Australian author Cathryn Hein had me from the first page and I’m sure anyone who likes romance novels without bodice ripping or cliché phrases will also love this story.

Lastly, I have a lot of blog visits coming up, some with giveaways, so make sure you keep your eyes peeled for those. You can currently find me at Booktopia, answering their Nine Naughty Questions and on Mandy Magro’s Awesome Aussie Authors segment. Friday I’ll be here for Friday Feast sharing a favourite winter-perfect soup recipe I nicked from my mum and giving away a copy of Heart of the Valley to one lucky commenter.

Yup, it’s all happening!

Before I go I’d like to leave you with a few photos from our time in France. Jim and I were fortunate enough to attend two ANZAC Days on the Somme, as well as the Service of Reinterment of four Australian soldiers whose remains were found near Merris in 2003 and reburied in an incredibly moving ceremony at Outtersteene Communal Cemetery Extension, Bailleul, near the Belgian border.
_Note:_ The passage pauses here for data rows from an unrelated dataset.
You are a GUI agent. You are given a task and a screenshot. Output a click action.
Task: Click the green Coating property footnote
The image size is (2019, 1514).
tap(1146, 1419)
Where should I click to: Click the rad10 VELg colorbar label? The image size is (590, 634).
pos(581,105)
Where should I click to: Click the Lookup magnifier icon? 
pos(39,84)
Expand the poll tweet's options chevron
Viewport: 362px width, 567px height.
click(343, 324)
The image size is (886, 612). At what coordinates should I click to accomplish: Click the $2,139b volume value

Dawn service at Villers-Bretonneux is one of the most moving experiences I’ve ever had and one I will never forget.

View from the tower

Australian National Memorial, Villers Bretonneux, France

An unknown soldier of the Great War

Australian National Memorial, Villers-Bretonneux, France

Tyne Cot Commonwealth War Graves Cemetery

Passchendaele, Belguim.

Tyne Cot is the largest Commonwealth war cemetery in the world.  There are now 11,956 soldiers buried here, 8,369 are unidentified.  This photo doesn’t do any justice to the heart-breaking scale of the place.

Reinterment for the four Australian soldiers whose remains were found near Merris in 2003

Outtersteen Communal Cemetery Extension, Bailleul, France

Lest we forget

13 thoughts on “THIS WRITING LIFE: Release Day Approacheth!

  1. Avatarrachael johns

    I think I’m ALMOST as excited by this book as you. And you are right, the animals ARE characters in their own right – that’s one of the things I love most about your writing. xo

  2. AvatarAlison Stuart

    We were in Villers Brettoneux for the Anzac Day Commemorations in 2005. One of the most moving days of my life. Like you we had also visited the battlefields of Belgium. The experience sowed the seeds for my upcoming release GATHER THE BONES which is coming out later this year.

    1. AvatarCathryn Hein

      It’s incredible, isn’t it, the feelings these places evoke. I’m with you, Alison, ANZAC day at the Australian National Memorial is something very special and I recommend anyone who has the chance to attend.

  3. AvatarFiona Marsden

    I picked up a book a few years ago titled Uppingham School Roll for a British school. It basically just listed every student from 1888 to 1960 and what they did after school. Reading the classes from 1910 onwards is heartbreaking. Some classes up to fifty percent of them died in the war or shortly after, presumably from residual gas or wounds. Some of them went on to serve in WWII as officers.

    1. AvatarCathryn Hein

      That’s so sad, Fiona. Things like that always leave me choked up. The scale of loss is incredible and something I have never been able to get my head around.

  4. AvatarHelene Young

    Congrats on your release, Cathryn! Can’t wait to read it!!

    And lovely photos of Villers-Bretonneux. I drove through that area of France with a girl-friend when we were in our early twenties. I remember crying as we passed acre upon acre of white crosses and headstones. It put into perspective just how many men lost their lives there. It seemed even more cruel because the graves were set amongst such beautiful rollings fields and hills. Tragic…

    1. AvatarCathryn Hein

      Very tragic. One of the most terrible besides the Menin Gate was the British memorial at Thiepval which has over 70,000 names, all of whom are missing. That was just heartbreaking. All those people with no known grave.

      The Somme really is a must-see for anyone visiting France.

      Thanks so much for the congratulations. Such a delight to have another book on the shelves.

    1. AvatarCathryn Hein

      Thanks! Heart of the V should be working its way onto a shelf near you veeeeery soon. But keep your eye out for giveaways. There are a few coming up. In fact, there might even be one with tomorrow’s Friday Feast.